Using per-Host Measurements for Fast Internet Traffic Classification

Lucerna, Diego; Rottondi, CRISTINA EMMA MARGHERITA; Verticale, Giacomo

Accurate classification of Internet traffic is of fundamental importance for network management applications such as security monitoring, accounting, Quality-of-Service (QoS) provisioning, and for providing operators with useful information for network planning. Classical port-based or payload-based classification techniques are becoming less effective, because of the increasing presence of protocol obfuscation and payload encryption in today’s internet traffic. Therefore, there is growing interest in classification algorithms that only look at the IP and transport packet headers, along with other information which are difficult to obfuscate, such as the packet lengths and the interarrival times. Several recent papers have identified machine learning techniques as a viable technique for designing a classifier capable of dealing with the wide variety of protocols and implementations. In the real-time scenario, a traffic flow has to be classified by looking only at the first packets of the flow. In this context, measuring the activity of internet hosts can provide useful information about the applications that are generating the traffic coming from that host.
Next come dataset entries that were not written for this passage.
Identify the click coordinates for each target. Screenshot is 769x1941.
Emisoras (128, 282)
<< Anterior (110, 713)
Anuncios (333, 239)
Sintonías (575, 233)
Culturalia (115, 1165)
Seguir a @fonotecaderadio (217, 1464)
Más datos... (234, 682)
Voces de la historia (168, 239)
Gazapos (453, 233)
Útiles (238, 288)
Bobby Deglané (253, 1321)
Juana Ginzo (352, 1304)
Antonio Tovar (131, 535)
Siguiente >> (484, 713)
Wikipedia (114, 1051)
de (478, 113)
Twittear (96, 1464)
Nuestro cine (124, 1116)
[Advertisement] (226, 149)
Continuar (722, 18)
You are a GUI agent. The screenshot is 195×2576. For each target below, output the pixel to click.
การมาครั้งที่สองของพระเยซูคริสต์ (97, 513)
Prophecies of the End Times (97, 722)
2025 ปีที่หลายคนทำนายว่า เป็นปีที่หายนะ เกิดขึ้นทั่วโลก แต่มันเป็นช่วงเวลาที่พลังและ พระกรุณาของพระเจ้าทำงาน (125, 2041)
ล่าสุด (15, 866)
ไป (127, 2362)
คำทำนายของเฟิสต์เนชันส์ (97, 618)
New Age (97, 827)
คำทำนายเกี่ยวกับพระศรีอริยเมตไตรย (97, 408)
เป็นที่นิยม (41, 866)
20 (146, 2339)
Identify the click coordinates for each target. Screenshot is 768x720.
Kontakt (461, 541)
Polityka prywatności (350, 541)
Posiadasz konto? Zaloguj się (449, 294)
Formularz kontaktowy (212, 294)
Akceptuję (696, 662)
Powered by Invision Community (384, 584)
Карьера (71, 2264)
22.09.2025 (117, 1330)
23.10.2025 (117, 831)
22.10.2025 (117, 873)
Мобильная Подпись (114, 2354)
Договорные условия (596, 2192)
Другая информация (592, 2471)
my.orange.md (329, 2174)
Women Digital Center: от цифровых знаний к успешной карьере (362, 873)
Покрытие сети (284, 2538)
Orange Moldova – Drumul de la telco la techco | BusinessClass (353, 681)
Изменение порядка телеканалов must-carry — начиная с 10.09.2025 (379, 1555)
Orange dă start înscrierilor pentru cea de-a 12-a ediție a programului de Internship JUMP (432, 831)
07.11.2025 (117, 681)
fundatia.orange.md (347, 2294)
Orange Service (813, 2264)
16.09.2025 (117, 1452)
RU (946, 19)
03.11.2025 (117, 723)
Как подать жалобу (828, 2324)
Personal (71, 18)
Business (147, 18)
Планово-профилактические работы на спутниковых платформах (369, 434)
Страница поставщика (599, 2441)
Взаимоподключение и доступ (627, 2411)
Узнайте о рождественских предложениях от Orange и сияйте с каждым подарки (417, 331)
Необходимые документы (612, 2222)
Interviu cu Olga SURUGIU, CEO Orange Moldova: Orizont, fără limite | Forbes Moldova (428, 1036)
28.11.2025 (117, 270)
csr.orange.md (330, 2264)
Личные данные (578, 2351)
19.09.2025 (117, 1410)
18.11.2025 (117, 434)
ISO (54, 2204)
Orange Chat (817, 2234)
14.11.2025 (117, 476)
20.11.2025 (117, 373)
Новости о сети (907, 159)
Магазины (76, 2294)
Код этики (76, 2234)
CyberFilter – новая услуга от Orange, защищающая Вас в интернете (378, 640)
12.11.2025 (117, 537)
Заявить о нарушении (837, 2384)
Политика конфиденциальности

In particular, we assume that the sequence of TCP connection requests (or, for UDP traffic, the sequence of new flows) generated by a given host using a given transport protocol towards a given transport port can be modeled as a random process with a power spectral density decaying according to a power law. Computation of the power law exponent for a given host/port pair requires some computational effort, but is available at the beginning of each flow, with no additional delay. In this paper, we show that using such information makes it possible to achieve a good classification accuracy by looking at very few packets, therefore yielding very quick response.